Film & TV Writer/Producer Melissa Rosenberg (Twilight, Dexter)
Filmmaker magazine interview with Alix Lambert
“TV is almost as different from film as the theater is from film, or a novel is from film. Story being told on the big screen is inside of 3 hours, and a story [like Breaking Bad] being told on the television screen is up to 100 hours so the two are entirely different mediums.”
Robert McKee, London Screenwriters Festival interview
How do you know if your story idea is a feature film idea or a TV idea?
Here are ten ways I’ve gleaned from various sources (listed below) that can assist you in knowing if you have an idea that is more film or Tv (broadcast/cable/other) friendly. This is not an exhaustive list, or a definitive one—and there are always crossovers and exceptions —but this gives you a pretty good track to run on.

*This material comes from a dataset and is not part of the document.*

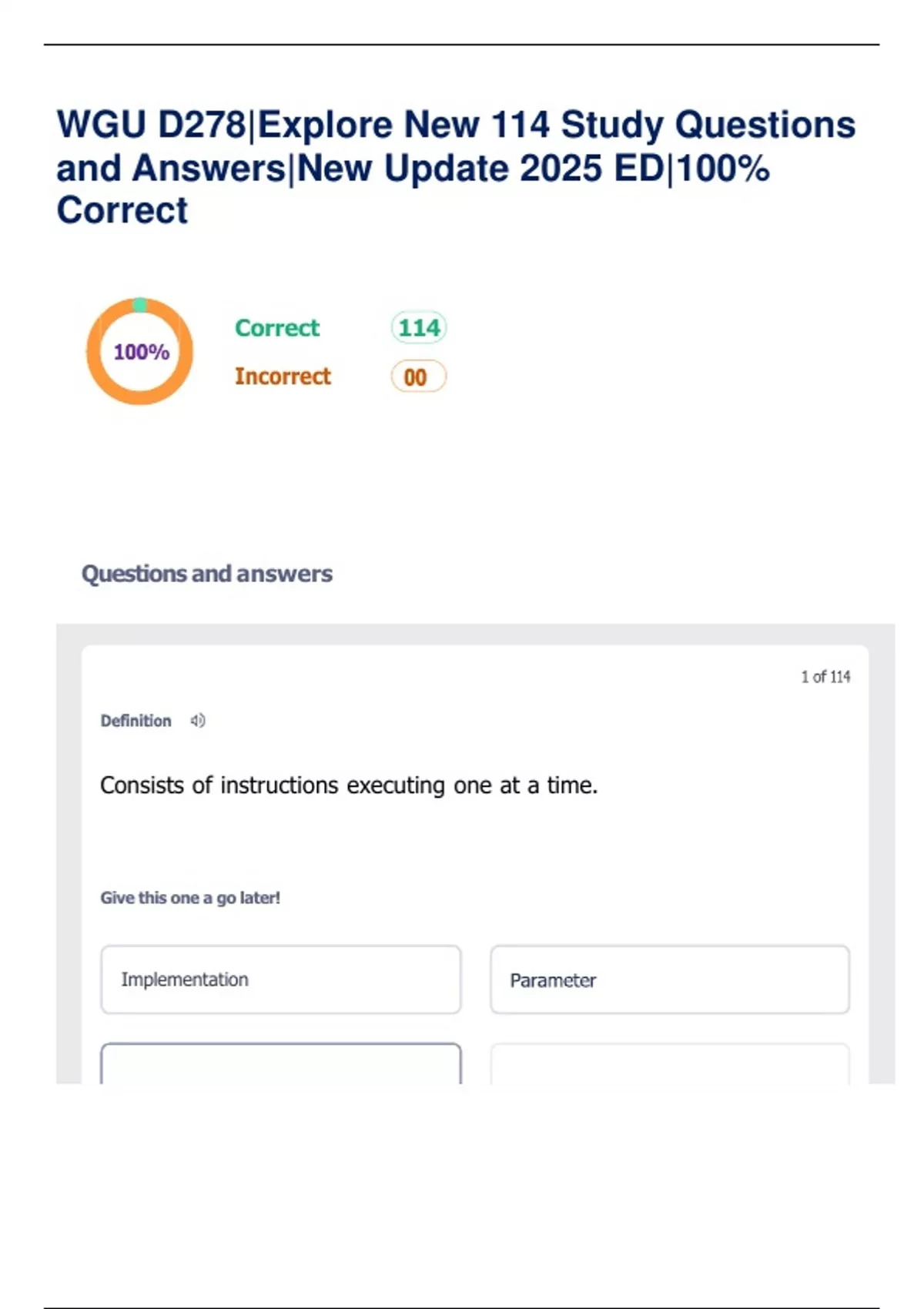Screen dimensions: 924x1309
Task: Click the Incorrect label
Action: click(x=283, y=377)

1. Movie Moment vs. Slice of Life
Matt Damon getting stuck on Mars in The Martian is a movie moment. A once in a life time event. If that same character returned to earth safely and opened a bar, that’s a more television friendly slice of life. Kind of like Sam (Ted Danson) the ex-baseball player/bar owner in Cheers.
“What is the story of Cheers? It’s the story of people who show up at a bar where they find camaraderie in a way they don’t anywhere else. There’s nothing about that that suggests movie.”
Craig Mazin
Another way to look at it is ordinary vs. extraordinary. Much television takes place in ordinary worlds where place is important. And usually that place, that world, is a home/apartment or a work place that we return to again and again. It’s the bar in Cheers, the advertising offices in Mad Men, the living room in Seinfeld and All in the Family.

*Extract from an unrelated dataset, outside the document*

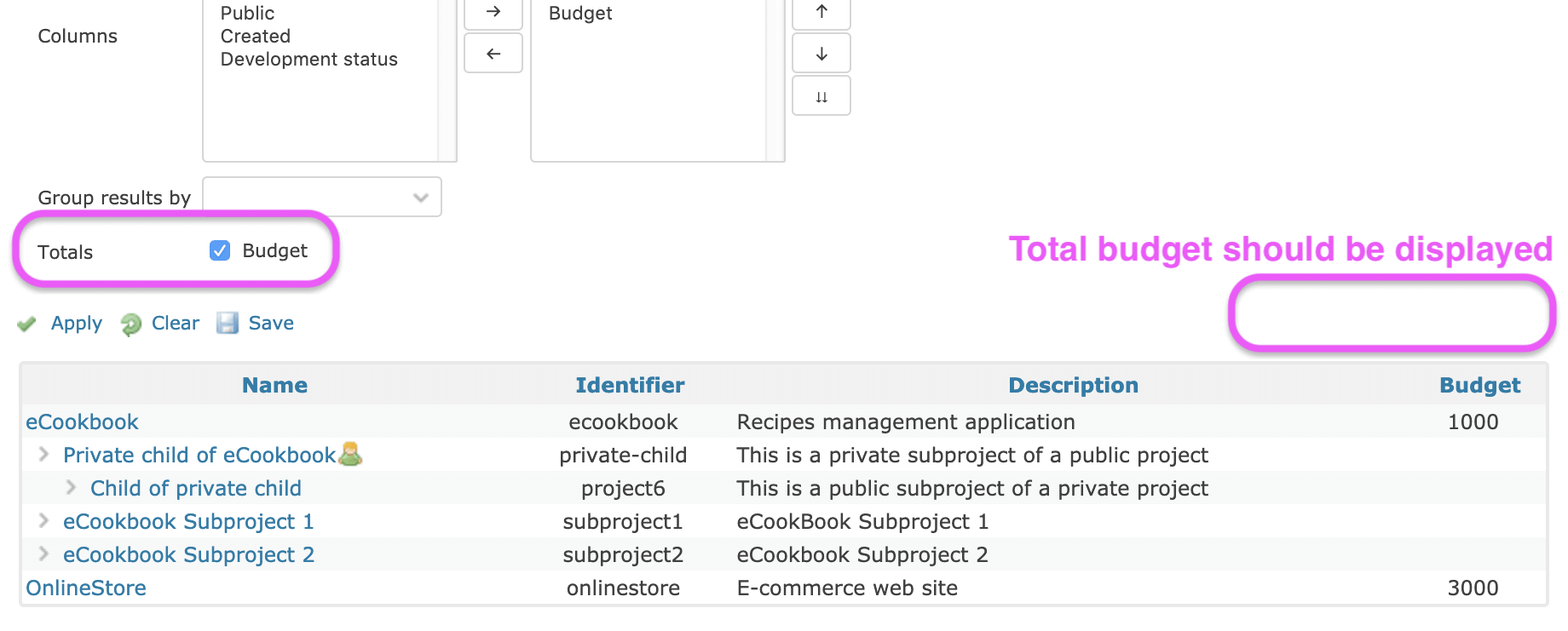Click the Clear reload icon

pos(131,324)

2. Status Quo vs. Transformational
In TV Status Quo is god. The focus in movies tends to be life-changing, whereas Tv is life-living. Tony Danza’s character in TAXI wants to be a champion boxer, but in one episode he gets a fluke shot to fight the champ. If he wins that fight he’ll quit his job and make his living boxing. But he loses and goes back to his job as a TAXI driver. The movie version of that concept is Rocky—who also doesn’t beat the champ, but the direction of his life is forever changed and transformed as he goes from being a debt collector for a loan shark to (in sequels) a champion boxer.
“Characters rarely develop on TV. Generally, TV characters don’t change. Their relationships with others change, and we learn new things about them. They may change jobs. But they don’t change who they are. This is changing as television gets more sophisticated and storytelling gets more linear. But it is still fundamentally true.”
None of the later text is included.